I've been working recently with a temporal database and have gone back over my blog as a result to see what I've written on the subject.

All that I've written so far is a simple diatribe on temporal modelling.

I think that it is about time that I share a hard won lesson about working with temporal databases in multi-user environments: It is alarming how frequently concurrency can be messed up.

The problem begins with the fact that classical key based uniqueness checks just don't work. In a temporal database you must be able to support many rows referring to the same entity, each row covering a period in the entity's life. This means that any time that you wish to retrieve a view of an entity you either retrieve a set of rows defining the whole life of the entity or you choose a point in time and use a BETWEEN ... AND clause to select a single row indicating the state of the entity at that point in time. Effectively any key has a temporal element. The full key being the identity of the entity, a start date and an end date for the period of time for which the attached information was/is/will be correct.

So far so good, however databases are just not set up for checking this kind of key.

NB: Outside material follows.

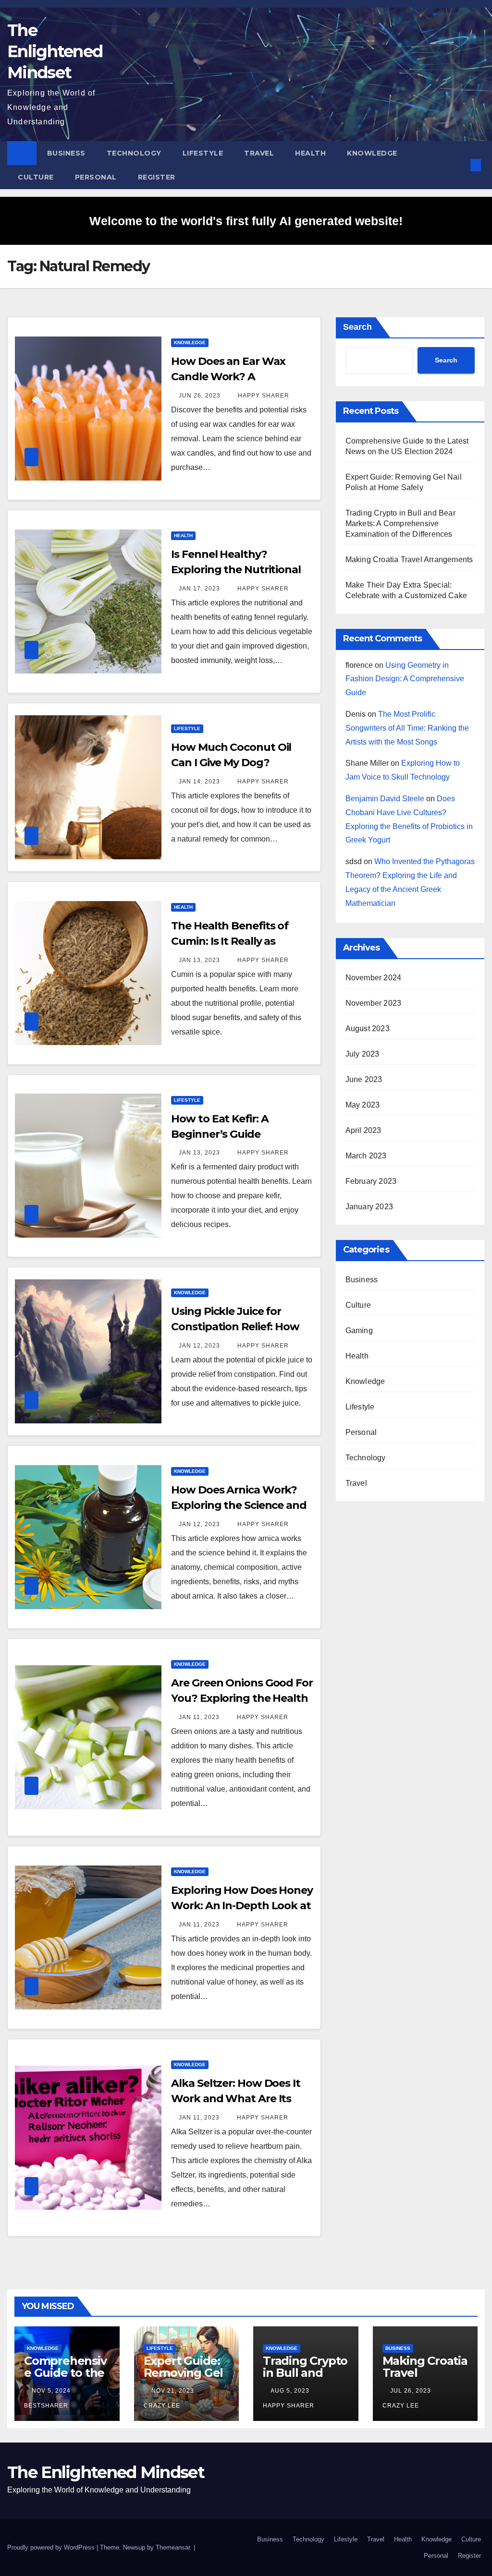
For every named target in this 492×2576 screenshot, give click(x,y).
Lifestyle (203, 153)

They can trivially check the uniqueness of a key - the fact that a given row representing an entity does not have the same combination of identity key and start and end dates. Can you sport the flaw though? What is needed is the ability to check that the row does not have start and end dates that OVERLAP with those of another row for the same identity key. If they do overlap then we end up with two valid sets of data for an entity on a given day - obviously no good.

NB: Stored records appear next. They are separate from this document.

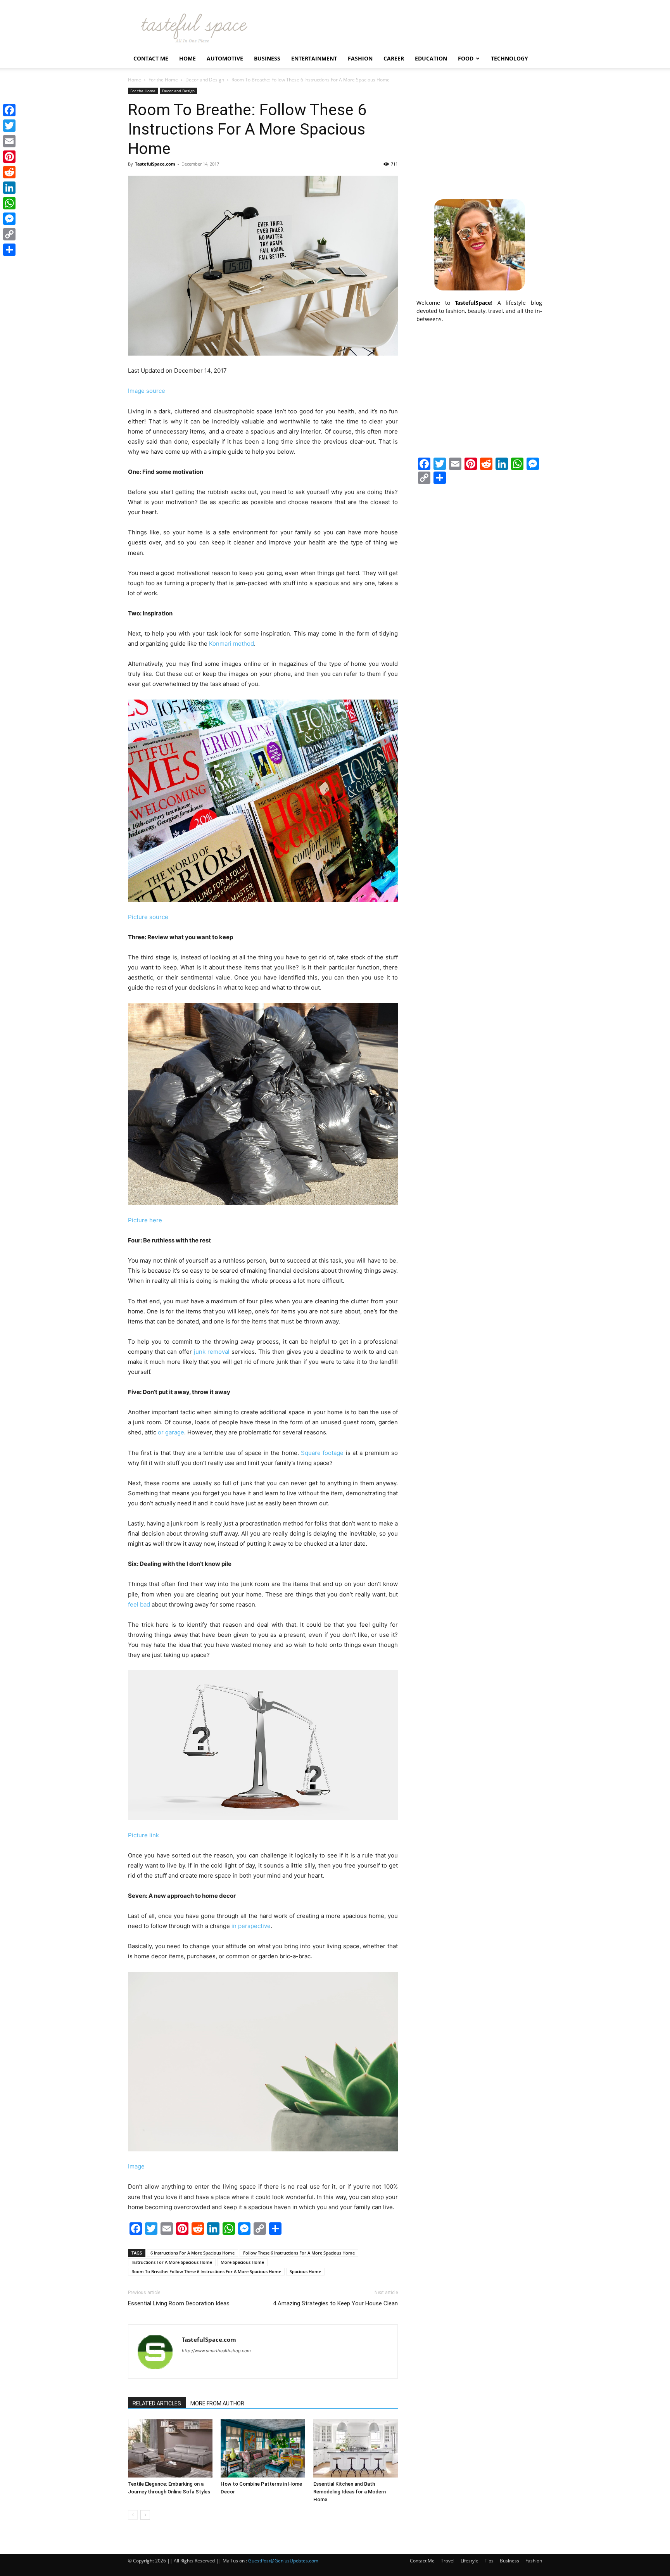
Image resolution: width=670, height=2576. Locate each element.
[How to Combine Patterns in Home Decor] (263, 2448)
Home (187, 58)
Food (465, 58)
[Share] (9, 249)
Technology (509, 58)
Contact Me (150, 58)
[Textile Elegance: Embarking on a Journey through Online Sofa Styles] (170, 2448)
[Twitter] (9, 125)
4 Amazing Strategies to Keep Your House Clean (335, 2303)
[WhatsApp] (9, 203)
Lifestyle (469, 2560)
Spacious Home (305, 2271)
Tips (489, 2560)
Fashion (360, 58)
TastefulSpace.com (155, 164)
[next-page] (145, 2515)
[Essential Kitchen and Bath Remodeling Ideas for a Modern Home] (355, 2448)
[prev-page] (133, 2515)
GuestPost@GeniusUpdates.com (283, 2560)
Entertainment (314, 58)
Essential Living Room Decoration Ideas (179, 2303)
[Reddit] (9, 172)
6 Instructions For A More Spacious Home (192, 2253)
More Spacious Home (242, 2262)
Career (393, 58)
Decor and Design (204, 79)
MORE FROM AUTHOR (217, 2403)
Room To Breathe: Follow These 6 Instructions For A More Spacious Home (206, 2271)
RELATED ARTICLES (157, 2403)
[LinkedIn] (9, 187)
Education (431, 58)
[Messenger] (9, 218)
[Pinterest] (9, 156)
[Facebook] (9, 110)
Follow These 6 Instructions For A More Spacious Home (299, 2253)
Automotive (225, 58)
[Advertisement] (479, 136)
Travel (447, 2560)
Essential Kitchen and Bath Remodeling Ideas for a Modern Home (349, 2491)
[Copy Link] (9, 234)
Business (267, 58)
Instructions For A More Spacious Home (171, 2262)
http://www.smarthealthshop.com (216, 2350)
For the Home (163, 79)
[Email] (9, 141)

Keeping up? Then on with the complexity! The first pass attempt at fixing this is to add application or database level programmatic checks that check whether there exists a row that overlaps. That seems fine as far as it goes, however there is a problem - if two users are performing an update at the same time then standard 'transaction isolation' causes a problem. In most databases the default behaviour is that a user can only see committed work done by other users this means that if both users are updating the same entity then the programmatic checks will not see the changes being done by the other user until they commit it and the overlapping rows can still occur.

I've seen a number of bizarre solutions that attempt to solve this, two of the least satisfactory were to either relax transaction isolation so that each user can see what the other is working on (doesn't work in the end) or to have processes that find overlaps and manually resolve them (oh the work!).

The proven solution is to use a sensible locking strategy. The locking strategy can be used to ensure that the programmatic checks are run correctly despite multiple users maintaining the data. You can't use the temporal rows to do this useful locking. Typically I would analyse the data model and either identify non-temporal entities that can be used to lock sets of temporal entities or create my own non-temporal entities for the locking. This kind of non-temporal entity used to lock temporal entities can be referred to as a lifeline/timeline lock. When the lock is obtained you are locking out the entire lifeline of the entity being maintained and preventing other users/processes working on it simultaneously.